Problem to work on>
Your response should be the complete set of records, reproduced exactly.

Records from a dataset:

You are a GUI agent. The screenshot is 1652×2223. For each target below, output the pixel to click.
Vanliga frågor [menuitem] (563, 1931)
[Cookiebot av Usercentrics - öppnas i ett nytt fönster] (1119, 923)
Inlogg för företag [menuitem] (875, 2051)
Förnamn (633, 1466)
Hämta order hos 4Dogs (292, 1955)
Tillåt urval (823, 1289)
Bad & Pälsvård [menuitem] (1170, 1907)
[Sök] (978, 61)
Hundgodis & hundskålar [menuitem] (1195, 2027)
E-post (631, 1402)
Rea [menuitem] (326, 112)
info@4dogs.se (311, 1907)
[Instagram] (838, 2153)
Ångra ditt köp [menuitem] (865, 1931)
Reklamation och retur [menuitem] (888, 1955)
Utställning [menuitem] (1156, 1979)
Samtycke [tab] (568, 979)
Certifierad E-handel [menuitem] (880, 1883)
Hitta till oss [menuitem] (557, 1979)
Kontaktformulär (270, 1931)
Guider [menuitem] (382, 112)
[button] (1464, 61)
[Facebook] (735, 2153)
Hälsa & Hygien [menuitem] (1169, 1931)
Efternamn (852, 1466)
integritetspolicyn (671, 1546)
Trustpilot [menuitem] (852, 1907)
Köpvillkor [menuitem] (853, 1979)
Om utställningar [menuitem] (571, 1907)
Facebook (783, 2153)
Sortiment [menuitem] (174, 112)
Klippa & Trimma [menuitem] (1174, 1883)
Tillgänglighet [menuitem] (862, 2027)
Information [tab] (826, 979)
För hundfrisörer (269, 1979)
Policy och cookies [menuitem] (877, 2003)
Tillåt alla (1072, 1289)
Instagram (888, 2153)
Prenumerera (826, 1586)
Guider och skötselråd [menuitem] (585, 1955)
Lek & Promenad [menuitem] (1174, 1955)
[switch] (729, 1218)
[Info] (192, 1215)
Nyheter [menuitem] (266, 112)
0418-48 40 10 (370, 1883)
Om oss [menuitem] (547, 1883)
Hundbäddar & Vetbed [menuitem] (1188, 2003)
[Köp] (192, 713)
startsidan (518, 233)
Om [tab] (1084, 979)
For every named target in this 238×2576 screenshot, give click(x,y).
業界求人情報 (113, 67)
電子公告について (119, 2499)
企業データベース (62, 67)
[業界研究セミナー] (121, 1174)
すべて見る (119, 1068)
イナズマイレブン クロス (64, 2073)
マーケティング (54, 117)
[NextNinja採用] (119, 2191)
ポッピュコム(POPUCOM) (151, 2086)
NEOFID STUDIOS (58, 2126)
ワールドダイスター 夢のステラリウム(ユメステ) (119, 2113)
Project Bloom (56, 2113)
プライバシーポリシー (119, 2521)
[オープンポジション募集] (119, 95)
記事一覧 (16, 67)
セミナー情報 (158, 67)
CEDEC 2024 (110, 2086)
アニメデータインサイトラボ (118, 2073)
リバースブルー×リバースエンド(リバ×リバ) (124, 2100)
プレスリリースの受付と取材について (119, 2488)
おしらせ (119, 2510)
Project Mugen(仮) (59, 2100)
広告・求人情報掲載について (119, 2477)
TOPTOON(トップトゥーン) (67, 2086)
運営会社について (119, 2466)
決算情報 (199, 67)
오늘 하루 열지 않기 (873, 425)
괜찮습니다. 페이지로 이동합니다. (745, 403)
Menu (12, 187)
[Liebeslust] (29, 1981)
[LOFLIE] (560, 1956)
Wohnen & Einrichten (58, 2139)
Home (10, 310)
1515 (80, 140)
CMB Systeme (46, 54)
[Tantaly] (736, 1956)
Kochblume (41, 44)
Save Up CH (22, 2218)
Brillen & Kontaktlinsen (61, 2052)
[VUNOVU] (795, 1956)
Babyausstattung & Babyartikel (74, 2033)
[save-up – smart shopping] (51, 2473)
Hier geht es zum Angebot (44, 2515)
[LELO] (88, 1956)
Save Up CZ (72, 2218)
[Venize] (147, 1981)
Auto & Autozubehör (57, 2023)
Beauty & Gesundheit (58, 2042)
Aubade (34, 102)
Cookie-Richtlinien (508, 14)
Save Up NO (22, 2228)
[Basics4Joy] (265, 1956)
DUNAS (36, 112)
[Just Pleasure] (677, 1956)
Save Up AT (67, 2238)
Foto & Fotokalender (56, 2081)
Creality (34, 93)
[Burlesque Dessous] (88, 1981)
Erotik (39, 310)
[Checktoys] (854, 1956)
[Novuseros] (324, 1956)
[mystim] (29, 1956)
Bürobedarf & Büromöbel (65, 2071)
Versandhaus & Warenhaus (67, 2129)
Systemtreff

Written response>
You are a GUI agent. The screenshot is 1652×2223. For each target below, output the pixel to click.
Vanliga frågor [menuitem] (563, 1931)
[Cookiebot av Usercentrics - öppnas i ett nytt fönster] (1119, 923)
Inlogg för företag [menuitem] (875, 2051)
Förnamn (633, 1466)
Hämta order hos 4Dogs (292, 1955)
Tillåt urval (823, 1289)
Bad & Pälsvård [menuitem] (1170, 1907)
[Sök] (978, 61)
Hundgodis & hundskålar [menuitem] (1195, 2027)
E-post (631, 1402)
Rea [menuitem] (326, 112)
info@4dogs.se (311, 1907)
[Instagram] (838, 2153)
Ångra ditt köp [menuitem] (865, 1931)
Reklamation och retur [menuitem] (888, 1955)
Utställning [menuitem] (1156, 1979)
Samtycke [tab] (568, 979)
Certifierad E-handel [menuitem] (880, 1883)
Hitta till oss [menuitem] (557, 1979)
Kontaktformulär (270, 1931)
Guider [menuitem] (382, 112)
[button] (1464, 61)
[Facebook] (735, 2153)
Hälsa & Hygien [menuitem] (1169, 1931)
Efternamn (852, 1466)
integritetspolicyn (671, 1546)
Trustpilot [menuitem] (852, 1907)
Köpvillkor [menuitem] (853, 1979)
Om utställningar [menuitem] (571, 1907)
Facebook (783, 2153)
Sortiment [menuitem] (174, 112)
Klippa & Trimma [menuitem] (1174, 1883)
Tillgänglighet [menuitem] (862, 2027)
Information [tab] (826, 979)
För hundfrisörer (269, 1979)
Policy och cookies [menuitem] (877, 2003)
Tillåt alla (1072, 1289)
Instagram (888, 2153)
Prenumerera (826, 1586)
Guider och skötselråd [menuitem] (585, 1955)
Lek & Promenad [menuitem] (1174, 1955)
[switch] (729, 1218)
[Info] (192, 1215)
Nyheter [menuitem] (266, 112)
0418-48 40 10 (370, 1883)
Om oss [menuitem] (547, 1883)
Hundbäddar & Vetbed [menuitem] (1188, 2003)
[Köp] (192, 713)
startsidan (518, 233)
Om [tab] (1084, 979)
For every named target in this 238×2576 screenshot, give click(x,y).
業界求人情報 (113, 67)
電子公告について (119, 2499)
企業データベース (62, 67)
[業界研究セミナー] (121, 1174)
すべて見る (119, 1068)
イナズマイレブン クロス (64, 2073)
マーケティング (54, 117)
[NextNinja採用] (119, 2191)
ポッピュコム(POPUCOM) (151, 2086)
NEOFID STUDIOS (58, 2126)
ワールドダイスター 夢のステラリウム(ユメステ) (119, 2113)
Project Bloom (56, 2113)
プライバシーポリシー (119, 2521)
[オープンポジション募集] (119, 95)
記事一覧 (16, 67)
セミナー情報 (158, 67)
CEDEC 2024 (110, 2086)
アニメデータインサイトラボ (118, 2073)
リバースブルー×リバースエンド(リバ×リバ) (124, 2100)
プレスリリースの受付と取材について (119, 2488)
おしらせ (119, 2510)
Project Mugen(仮) (59, 2100)
広告・求人情報掲載について (119, 2477)
TOPTOON(トップトゥーン) (67, 2086)
運営会社について (119, 2466)
決算情報 (199, 67)
오늘 하루 열지 않기 (873, 425)
괜찮습니다. 페이지로 이동합니다. (745, 403)
Menu (12, 187)
[Liebeslust] (29, 1981)
[LOFLIE] (560, 1956)
Wohnen & Einrichten (58, 2139)
Home (10, 310)
1515 (80, 140)
CMB Systeme (46, 54)
[Tantaly] (736, 1956)
Kochblume (41, 44)
Save Up CH (22, 2218)
Brillen & Kontaktlinsen (61, 2052)
[VUNOVU] (795, 1956)
Babyausstattung & Babyartikel (74, 2033)
[save-up – smart shopping] (51, 2473)
Hier geht es zum Angebot (44, 2515)
[LELO] (88, 1956)
Save Up CZ (72, 2218)
[Venize] (147, 1981)
Auto & Autozubehör (57, 2023)
Beauty & Gesundheit (58, 2042)
Aubade (34, 102)
Cookie-Richtlinien (508, 14)
Save Up NO (22, 2228)
[Basics4Joy] (265, 1956)
DUNAS (36, 112)
[Just Pleasure] (677, 1956)
Save Up AT (67, 2238)
Foto & Fotokalender (56, 2081)
Creality (34, 93)
[Burlesque Dessous] (88, 1981)
Erotik (39, 310)
[Checktoys] (854, 1956)
[Novuseros] (324, 1956)
[mystim] (29, 1956)
Bürobedarf & Büromöbel (65, 2071)
Versandhaus & Warenhaus (67, 2129)
Systemtreff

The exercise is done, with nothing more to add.